Panglima TNI : IDI Miliki Peran Strategis Wujudkan Ketahanan Kesehatan Nasional

Panglima TNI : IDI Miliki Peran Strategis Wujudkan Ketahanan Kesehatan Nasional

10 November 2017 | Posted in Berita, berita-lengkap, news-nasional


DSC_0187 edit 2DSC_0182 edit

Letak Indonesia yang sangat strategis membawa dampak positif bagi perekonomian Indonesia, namun disisi lain juga menjadi ancaman bagi penyebaran penyakit menular global. Dalam menghadapi perspektif ancaman ini, IDI memiliki peran sangat strategis dalam mewujudkan Ketahanan Kesehatan Nasional.
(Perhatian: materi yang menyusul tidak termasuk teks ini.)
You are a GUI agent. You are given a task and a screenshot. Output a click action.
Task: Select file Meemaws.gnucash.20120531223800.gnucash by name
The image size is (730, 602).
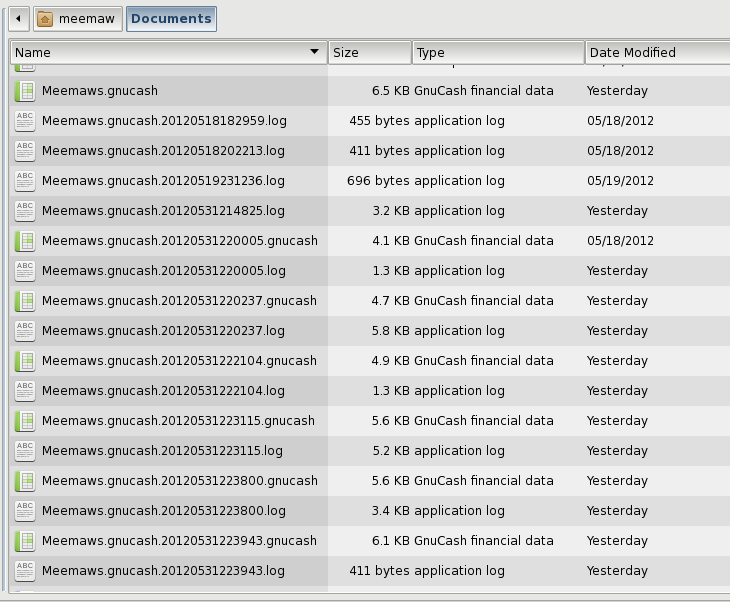pyautogui.click(x=180, y=481)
Hal tersebut dikatakan Panglima TNI Jenderal TNI Gatot Nurmantyo saat menjadi Keynote Speaker sekaligus membuka Seminar Sehari Ketahanan Kesehatan Global Dalam Perspektif Pertahanan Negara yang diikuti oleh 400 dokter TNI dan Sipil,  bertempat di Aula Gatot Soebroto Denma Mabes TNI, Cilangkap, Jakarta Timur, Kamis (9/11/2017).

Menurut Jenderal TNI Gatot Nurmantyo, Ketahanan Nasional menyangkut berbagai aspek kehidupan berbangsa dan bernegara sehingga aktualisasinya butuh kerjasama dan sinergitas lintas sektoral. Saat ini,  ancaman global yang menimpa negara-negara di dunia termasuk Indonesia  yang sering dikenal sebagai proxy war salah satunya menggunakan aspek kesehatan sebagai media untuk menghancurkan suatu negara melalui biocrime, bio warfare dan bioterorism.

Panglima TNI menuturkan untuk menghadapi berbagai ancaman khususnya bidang kesehatan, bahwa disetiap daerah ada aparat Babinsa sebagai ujung tombak TNI yang bertugas melakukan deteksi dini, cegah dini, temu cepat dan lapor cepat. Namun laporan hasil deteksi dini dari Babinsa perlu segera diambil langkah yang tepat yaitu bekerja sama dengan dokter dan tenaga kesehatan setempat. “Peran dokter menjadi agen pertahanan terdepan dalam melawan ancaman perang biologi maupun bioterorism sangat dibutuhkan,” tuturnya.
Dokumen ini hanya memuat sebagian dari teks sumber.